The Cockroach Catcher

Polly said...

Thanks for explaining that Shrink! Very interesting.

the A&E Charge Nurse said...

I have read that ECT produces effects identical to a head injury (moderate cerebral contusion) - Dr Samant described it as a controlled type of brain damage produced by electrical means (Clinical Psychiatric News, 1983).

Some authorities have argued that there is little evidence to support the life saving claims made for ECT (Buchan, et al 1992 - Who benefits from ECT, British Jounal of Psychiatry).

The Royal College of Psychiatrists have said 'clearly, no one is certain' when it comes to severe side effects. These include, personality changes, loss of skills, feeling permanently harmed.,ect.aspx

Isn't ECT a classic, 'the end justifies the means' sort of issue ?

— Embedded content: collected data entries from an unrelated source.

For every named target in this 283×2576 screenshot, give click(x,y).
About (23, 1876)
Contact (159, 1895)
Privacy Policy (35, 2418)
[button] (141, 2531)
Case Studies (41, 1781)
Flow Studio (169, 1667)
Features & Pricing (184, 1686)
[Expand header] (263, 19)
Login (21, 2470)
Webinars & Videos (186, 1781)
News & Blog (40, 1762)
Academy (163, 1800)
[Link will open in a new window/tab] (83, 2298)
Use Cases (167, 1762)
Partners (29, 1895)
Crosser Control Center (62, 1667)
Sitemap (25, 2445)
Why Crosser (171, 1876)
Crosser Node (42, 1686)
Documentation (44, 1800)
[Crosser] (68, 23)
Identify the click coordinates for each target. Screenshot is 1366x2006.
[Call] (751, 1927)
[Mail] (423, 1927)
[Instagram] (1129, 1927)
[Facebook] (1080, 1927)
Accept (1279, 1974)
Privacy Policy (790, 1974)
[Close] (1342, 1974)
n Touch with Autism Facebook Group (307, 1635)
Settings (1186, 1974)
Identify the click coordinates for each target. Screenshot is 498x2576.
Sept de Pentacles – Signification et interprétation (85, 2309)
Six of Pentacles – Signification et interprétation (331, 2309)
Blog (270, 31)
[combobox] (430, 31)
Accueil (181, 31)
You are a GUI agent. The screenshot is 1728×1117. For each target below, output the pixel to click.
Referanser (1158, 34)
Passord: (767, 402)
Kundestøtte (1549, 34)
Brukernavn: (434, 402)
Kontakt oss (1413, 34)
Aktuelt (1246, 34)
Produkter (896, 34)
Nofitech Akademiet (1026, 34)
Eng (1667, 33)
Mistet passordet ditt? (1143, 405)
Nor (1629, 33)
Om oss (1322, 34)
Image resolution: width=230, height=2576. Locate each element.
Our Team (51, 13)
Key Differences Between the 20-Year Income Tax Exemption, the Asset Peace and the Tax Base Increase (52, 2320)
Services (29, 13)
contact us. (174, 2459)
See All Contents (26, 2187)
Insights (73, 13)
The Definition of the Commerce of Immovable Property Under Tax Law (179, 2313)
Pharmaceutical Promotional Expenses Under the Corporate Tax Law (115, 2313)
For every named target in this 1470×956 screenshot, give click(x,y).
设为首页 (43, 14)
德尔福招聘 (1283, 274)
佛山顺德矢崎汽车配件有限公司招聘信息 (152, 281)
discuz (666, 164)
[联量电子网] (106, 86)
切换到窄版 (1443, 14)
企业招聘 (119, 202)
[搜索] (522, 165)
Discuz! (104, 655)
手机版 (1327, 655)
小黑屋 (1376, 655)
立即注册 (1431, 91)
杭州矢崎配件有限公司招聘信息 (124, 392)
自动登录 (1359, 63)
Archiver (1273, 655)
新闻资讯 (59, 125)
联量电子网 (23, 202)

I don't dispute the rapid, and marked changes that occur following a little bit of electricity (in fact, I have witnessed them for myself after delivering depressed patients to the ECT suite) but is there any evidence to suggest that they can be sustained 6 months down the line, say ?

The Shrink said...

"is there any evidence to suggest that they can be sustained 6 months down the line, say ?"

A&E CN, the evidence is better for ECT, yes. The point is that swift resolution of the depressive episode doesn't address existing predisposing, precipitating or perpetuating factors for that episode, in the first place. As such you can get folk well with ECT but if the cause for the depressive episode aren't considered then it is likely to happen again.

Psychoeducation, CBT, antidepressants, mood stabilisers and social change all have been shown to have utility in relapse prevention. Thinking ECT alone is a long term cure is, usually, unrealistic.

For one of my two patients that's the case - she has ECT and is well for ages (years) with no other intervention. For my other, she had ECT and relapses after 8 to 10 weeks unless she's also on medication, then she stays well for well over a year too.

She's pragmatic about it. Her husband has heart problems (IHD, MIs) so is admitted to hospital at least once a year and is on 3 daily cardiac drugs. She reckons she also has a long term medical problem but, unlike him, she takes just 1 tablet a day and is admitted episodically to then keep her asymptomatic and well for over 12 months. She rightly sees this as very positive!